Create all/train/test entity sets:
import featuretools as ft
data = ft.demo.load_mock_customer(n_customers=3, n_sessions=15)
df_sessions = data['sessions']
# Create all/train/test entity sets.
all_es = ft.EntitySet(id='sessions')
train_es = ft.EntitySet(id='sessions')
test_es = ft.EntitySet(id='sessions')
all_es = all_es.entity_from_dataframe(
entity_id='sessions',
dataframe=df_sessions, # all sessions
index='session_id',
time_index='session_start',
)
train_es = train_es.entity_from_dataframe(
entity_id='sessions',
dataframe=df_sessions.iloc[:10], # first 10 sessions
index='session_id',
time_index='session_start',
)
test_es = test_es.entity_from_dataframe(
entity_id='sessions',
dataframe=df_sessions.iloc[10:], # last 5 sessions
index='session_id',
time_index='session_start',
)
# Normalise customer entities so we can group by customers.
all_es = all_es.normalize_entity(base_entity_id='sessions',
new_entity_id='customers',
index='customer_id')
train_es = train_es.normalize_entity(base_entity_id='sessions',
new_entity_id='customers',
index='customer_id')
test_es = test_es.normalize_entity(base_entity_id='sessions',
new_entity_id='customers',
index='customer_id')
Set cutoff_time
since we are dealing with data with timestamps:
cutoff_time = (df_sessions
.filter(['session_id', 'session_start'])
.rename(columns={'session_id': 'instance_id',
'session_start': 'time'}))
Calculate feature matrix for all data:
feature_matrix, features_defs = ft.dfs(entityset=all_es,
cutoff_time=cutoff_time,
target_entity='sessions')
display(feature_matrix.filter(['customer_id', 'customers.COUNT(sessions)']))
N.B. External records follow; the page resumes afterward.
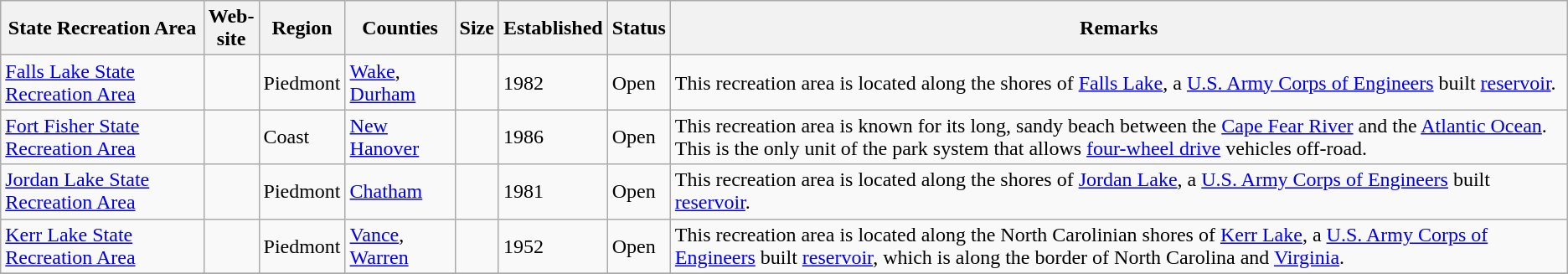
Fort Fisher State Recreation Area [102, 137]
Remarks [1119, 28]
1982 [553, 82]
This recreation area is located along the shores of Jordan Lake, a U.S. Army Corps of Engineers built reservoir. [1119, 191]
Status [638, 28]
Wake, Durham [400, 82]
State Recreation Area [102, 28]
Size [477, 28]
1952 [553, 246]
New Hanover [400, 137]
Vance, Warren [400, 246]
Region [302, 28]
Kerr Lake State Recreation Area [102, 246]
1981 [553, 191]
Web-site [231, 28]
Established [553, 28]
Jordan Lake State Recreation Area [102, 191]
This recreation area is located along the shores of Falls Lake, a U.S. Army Corps of Engineers built reservoir. [1119, 82]
Falls Lake State Recreation Area [102, 82]
Coast [302, 137]
Chatham [400, 191]
1986 [553, 137]
Counties [400, 28]
For the text-containing cell, return its midpoint in [X, Y] coordinate format. 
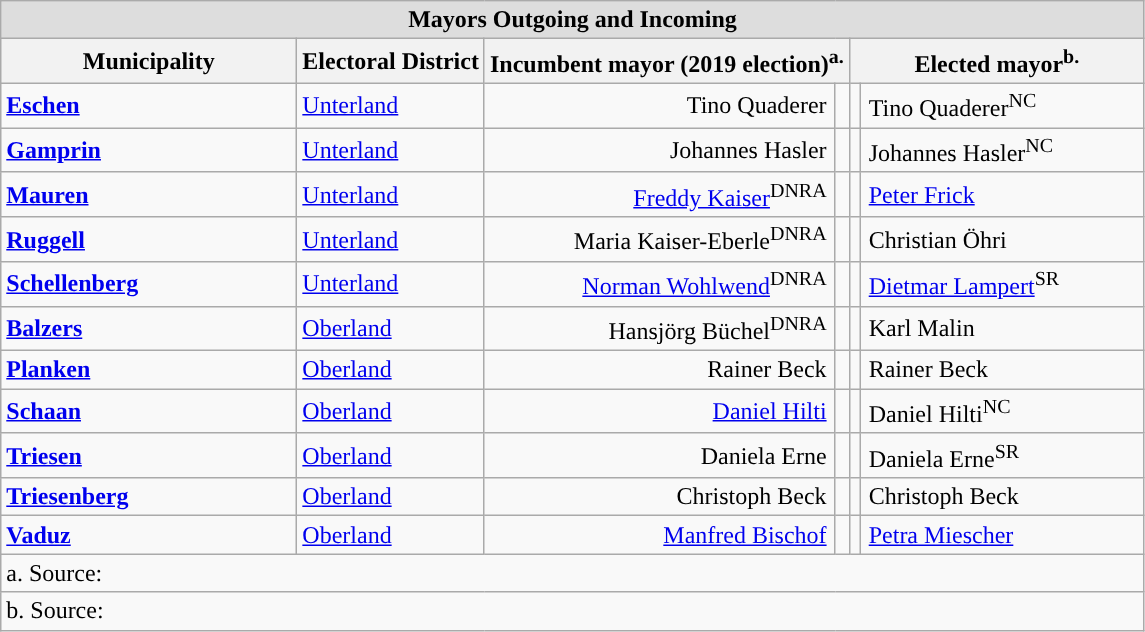
Daniela Erne [659, 456]
Johannes HaslerNC [1002, 150]
Karl Malin [1002, 328]
Ruggell [149, 240]
Daniel Hilti [659, 412]
Incumbent mayor (2019 election)a. [666, 62]
Daniel HiltiNC [1002, 412]
Peter Frick [1002, 194]
Vaduz [149, 535]
Electoral District [391, 62]
Dietmar LampertSR [1002, 284]
Eschen [149, 106]
Manfred Bischof [659, 535]
Maria Kaiser-EberleDNRA [659, 240]
Petra Miescher [1002, 535]
Tino QuadererNC [1002, 106]
Norman WohlwendDNRA [659, 284]
Triesenberg [149, 497]
Planken [149, 370]
Christian Öhri [1002, 240]
b. Source: [572, 611]
Mauren [149, 194]
Daniela ErneSR [1002, 456]
a. Source: [572, 573]
Triesen [149, 456]
Tino Quaderer [659, 106]
Elected mayorb. [996, 62]
Balzers [149, 328]
Johannes Hasler [659, 150]
Freddy KaiserDNRA [659, 194]
Hansjörg BüchelDNRA [659, 328]
Schellenberg [149, 284]
Mayors Outgoing and Incoming [572, 20]
Municipality [149, 62]
Schaan [149, 412]
Gamprin [149, 150]
Extract the [x, y] coordinate from the center of the cell holding the provided text.  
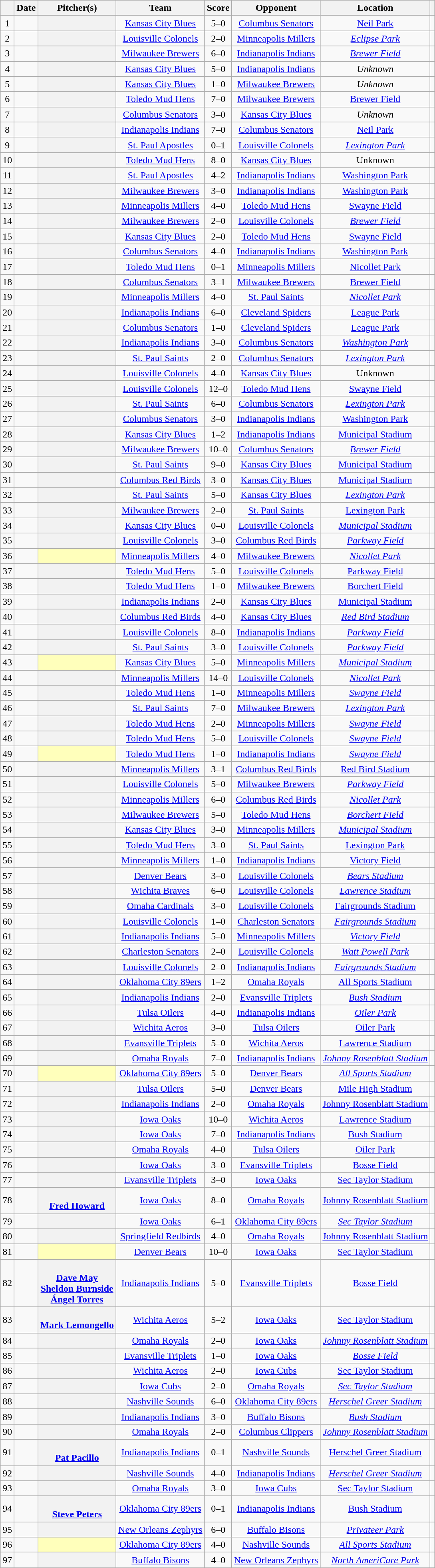
85 [7, 1354]
96 [7, 1543]
58 [7, 890]
22 [7, 342]
North AmeriCare Park [375, 1558]
9–0 [218, 464]
15 [7, 236]
33 [7, 510]
14–0 [218, 677]
44 [7, 677]
88 [7, 1400]
28 [7, 433]
69 [7, 1057]
63 [7, 966]
74 [7, 1133]
31 [7, 479]
Fred Howard [77, 1199]
26 [7, 403]
Wichita Braves [161, 890]
13 [7, 206]
10 [7, 160]
39 [7, 601]
55 [7, 844]
76 [7, 1164]
48 [7, 738]
17 [7, 266]
Location [375, 8]
27 [7, 418]
5–2 [218, 1318]
16 [7, 251]
70 [7, 1072]
68 [7, 1042]
30 [7, 464]
24 [7, 373]
83 [7, 1318]
71 [7, 1087]
87 [7, 1384]
94 [7, 1508]
11 [7, 175]
Mile High Stadium [375, 1087]
97 [7, 1558]
Columbus Clippers [276, 1430]
81 [7, 1250]
84 [7, 1339]
93 [7, 1487]
92 [7, 1471]
3 [7, 54]
52 [7, 798]
29 [7, 449]
75 [7, 1148]
Date [26, 8]
82 [7, 1281]
Steve Peters [77, 1508]
4 [7, 69]
40 [7, 616]
80 [7, 1235]
43 [7, 661]
89 [7, 1415]
Bears Stadium [375, 874]
6 [7, 99]
49 [7, 753]
Watt Powell Park [375, 951]
53 [7, 814]
32 [7, 495]
91 [7, 1451]
Eclipse Park [375, 38]
Team [161, 8]
51 [7, 783]
1 [7, 23]
Pitcher(s) [77, 8]
67 [7, 1027]
12 [7, 191]
50 [7, 768]
Opponent [276, 8]
4–2 [218, 175]
5 [7, 84]
34 [7, 525]
23 [7, 358]
54 [7, 829]
41 [7, 631]
14 [7, 221]
90 [7, 1430]
37 [7, 570]
12–0 [218, 388]
59 [7, 905]
Score [218, 8]
Pat Pacillo [77, 1451]
Dave May Sheldon Burnside Ángel Torres [77, 1281]
47 [7, 723]
38 [7, 586]
Springfield Redbirds [161, 1235]
65 [7, 996]
77 [7, 1179]
95 [7, 1528]
6–1 [218, 1220]
8 [7, 129]
61 [7, 936]
45 [7, 692]
62 [7, 951]
19 [7, 297]
79 [7, 1220]
20 [7, 312]
Omaha Cardinals [161, 905]
57 [7, 874]
46 [7, 707]
18 [7, 282]
64 [7, 981]
35 [7, 540]
9 [7, 145]
Privateer Park [375, 1528]
78 [7, 1199]
56 [7, 859]
36 [7, 555]
Mark Lemongello [77, 1318]
86 [7, 1369]
0–0 [218, 525]
25 [7, 388]
2 [7, 38]
72 [7, 1102]
73 [7, 1118]
21 [7, 327]
60 [7, 920]
66 [7, 1011]
42 [7, 646]
7 [7, 114]
Detect which cell encompasses the target text, then output its (x, y) center coordinate. 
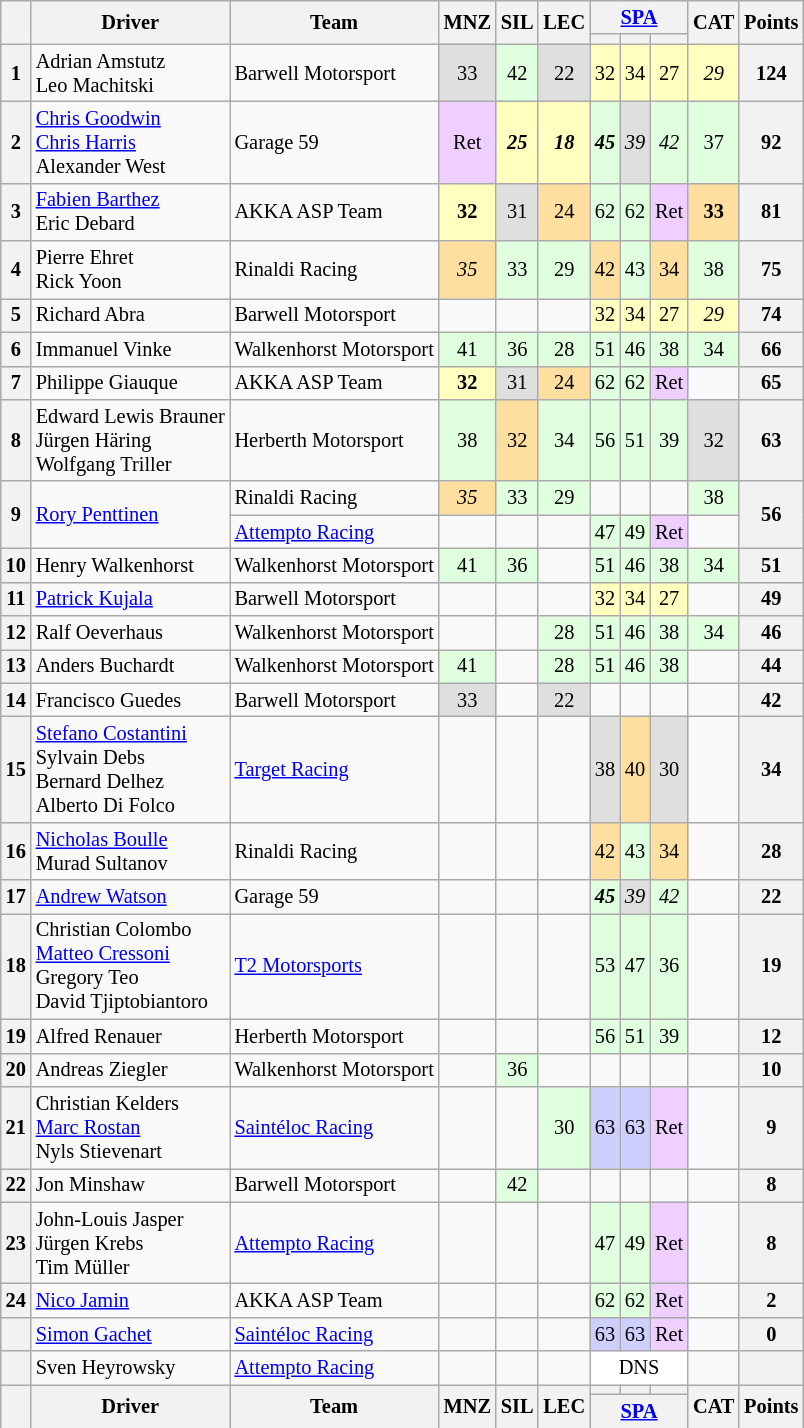
17 (16, 897)
53 (605, 966)
4 (16, 270)
21 (16, 1127)
124 (771, 73)
Fabien Barthez Eric Debard (130, 212)
Alfred Renauer (130, 1036)
15 (16, 769)
Rory Penttinen (130, 514)
Chris Goodwin Chris Harris Alexander West (130, 142)
Richard Abra (130, 315)
Philippe Giauque (130, 383)
Immanuel Vinke (130, 349)
Christian Colombo Matteo Cressoni Gregory Teo David Tjiptobiantoro (130, 966)
Sven Heyrowsky (130, 1368)
Henry Walkenhorst (130, 565)
Patrick Kujala (130, 599)
John-Louis Jasper Jürgen Krebs Tim Müller (130, 1243)
20 (16, 1070)
66 (771, 349)
6 (16, 349)
Nico Jamin (130, 1300)
Edward Lewis Brauner Jürgen Häring Wolfgang Triller (130, 440)
Jon Minshaw (130, 1185)
1 (16, 73)
Ralf Oeverhaus (130, 633)
Francisco Guedes (130, 700)
11 (16, 599)
Christian Kelders Marc Rostan Nyls Stievenart (130, 1127)
Adrian Amstutz Leo Machitski (130, 73)
7 (16, 383)
14 (16, 700)
Nicholas Boulle Murad Sultanov (130, 851)
Simon Gachet (130, 1334)
13 (16, 666)
Stefano Costantini Sylvain Debs Bernard Delhez Alberto Di Folco (130, 769)
37 (714, 142)
65 (771, 383)
40 (635, 769)
0 (771, 1334)
5 (16, 315)
Andreas Ziegler (130, 1070)
25 (518, 142)
Andrew Watson (130, 897)
Target Racing (334, 769)
81 (771, 212)
75 (771, 270)
DNS (639, 1368)
74 (771, 315)
Pierre Ehret Rick Yoon (130, 270)
T2 Motorsports (334, 966)
16 (16, 851)
92 (771, 142)
3 (16, 212)
Anders Buchardt (130, 666)
44 (771, 666)
23 (16, 1243)
Extract the (X, Y) coordinate from the center of the cell holding the provided text.  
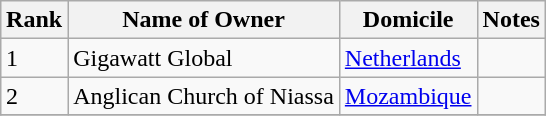
Domicile (408, 20)
2 (34, 96)
Mozambique (408, 96)
Name of Owner (204, 20)
Gigawatt Global (204, 58)
Notes (511, 20)
1 (34, 58)
Rank (34, 20)
Netherlands (408, 58)
Anglican Church of Niassa (204, 96)
Pinpoint the cell where the given text exists, returning its [x, y] midpoint coordinate. 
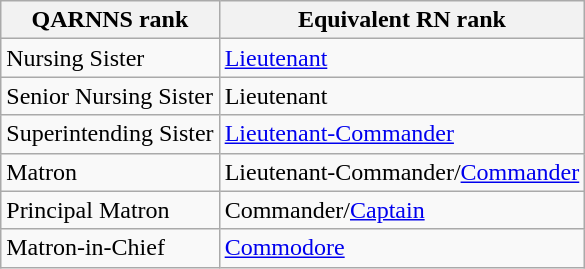
Superintending Sister [110, 134]
Matron [110, 172]
Commander/Captain [402, 210]
Senior Nursing Sister [110, 96]
QARNNS rank [110, 20]
Lieutenant-Commander [402, 134]
Commodore [402, 248]
Nursing Sister [110, 58]
Equivalent RN rank [402, 20]
Lieutenant-Commander/Commander [402, 172]
Matron-in-Chief [110, 248]
Principal Matron [110, 210]
From the cell containing the given text, extract its center point as (X, Y) coordinate. 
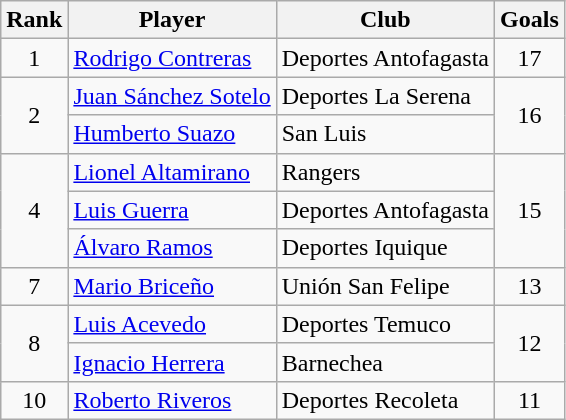
Luis Acevedo (172, 324)
Goals (530, 20)
Roberto Riveros (172, 400)
Deportes Recoleta (385, 400)
Deportes La Serena (385, 96)
7 (34, 286)
Barnechea (385, 362)
Lionel Altamirano (172, 172)
Luis Guerra (172, 210)
4 (34, 210)
15 (530, 210)
Club (385, 20)
Player (172, 20)
Rank (34, 20)
San Luis (385, 134)
Juan Sánchez Sotelo (172, 96)
Rodrigo Contreras (172, 58)
13 (530, 286)
17 (530, 58)
8 (34, 343)
Deportes Iquique (385, 248)
Ignacio Herrera (172, 362)
12 (530, 343)
2 (34, 115)
Humberto Suazo (172, 134)
Rangers (385, 172)
Unión San Felipe (385, 286)
10 (34, 400)
11 (530, 400)
16 (530, 115)
Mario Briceño (172, 286)
Deportes Temuco (385, 324)
Álvaro Ramos (172, 248)
1 (34, 58)
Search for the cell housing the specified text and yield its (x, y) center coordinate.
session_id | customer_id | customers.COUNT(sessions) |
---|---|---|
1 | 3 | 1 |
2 | 3 | 2 |
3 | 1 | 1 |
4 | 2 | 1 |
5 | 2 | 2 |
6 | 2 | 3 |
7 | 2 | 4 |
8 | 1 | 2 |
9 | 2 | 5 |
10 | 1 | 3 |
11 | 1 | 4 |
12 | 2 | 6 |
13 | 3 | 3 |
14 | 1 | 5 |
15 | 3 | 4 |
Calculate feature matrix for train data:
feature_matrix, features_defs = ft.dfs(entityset=train_es,
cutoff_time=cutoff_time.iloc[:10],
target_entity='sessions')
display(feature_matrix.filter(['customer_id', 'customers.COUNT(sessions)']))
session_id | customer_id | customers.COUNT(sessions) |
---|---|---|
1 | 3 | 1 |
2 | 3 | 2 |
3 | 1 | 1 |
4 | 2 | 1 |
5 | 2 | 2 |
6 | 2 | 3 |
7 | 2 | 4 |
8 | 1 | 2 |
9 | 2 | 5 |
10 | 1 | 3 |
Calculate feature matrix for test data (using method shown in "Feature Matrix for New Data" on the Featuretools Deployment page):
feature_matrix = ft.calculate_feature_matrix(features=features_defs,
entityset=test_es,
cutoff_time=cutoff_time.iloc[10:])
display(feature_matrix.filter(['customer_id', 'customers.COUNT(sessions)']))
session_id | customer_id | customers.COUNT(sessions) |
---|---|---|
11 | 1 | 1 |
12 | 2 | 1 |
13 | 3 | 1 |
14 | 1 | 2 |
15 | 3 | 2 |
As you can see, the feature matrix generated from train_es
matches the first 10 rows of the feature matrix generated from all_es
. However, the feature matrix generated from test_es
doesn't match the corresponding rows from the feature matrix generated from all_es
.
You can control which instances you want to generate features for with the cutoff_time
dataframe (or the instance_ids
argument in DFS if the cutoff time is a single datetime). Featuretools will only generate features for instances whose IDs are in the cutoff time dataframe and will ignore all others:
feature_matrix, features_defs = ft.dfs(entityset=all_es,
cutoff_time=cutoff_time[10:],
target_entity='sessions')
display(feature_matrix.filter(['customer_id', 'customers.COUNT(sessions)']))
customer_id | customers.COUNT(sessions) | session_id |
---|---|---|
1 | 4 | |
2 | 6 | |
3 | 3 | |
1 | 5 | |
3 | 4 |
The method in "Feature Matrix for New Data" is useful when you want to calculate the same features but on entirely new data. All the same features will be created, but data isn't shared between the entitysets. That doesn't work in this case, since the goal is to use all the data but only generate features for certain instances.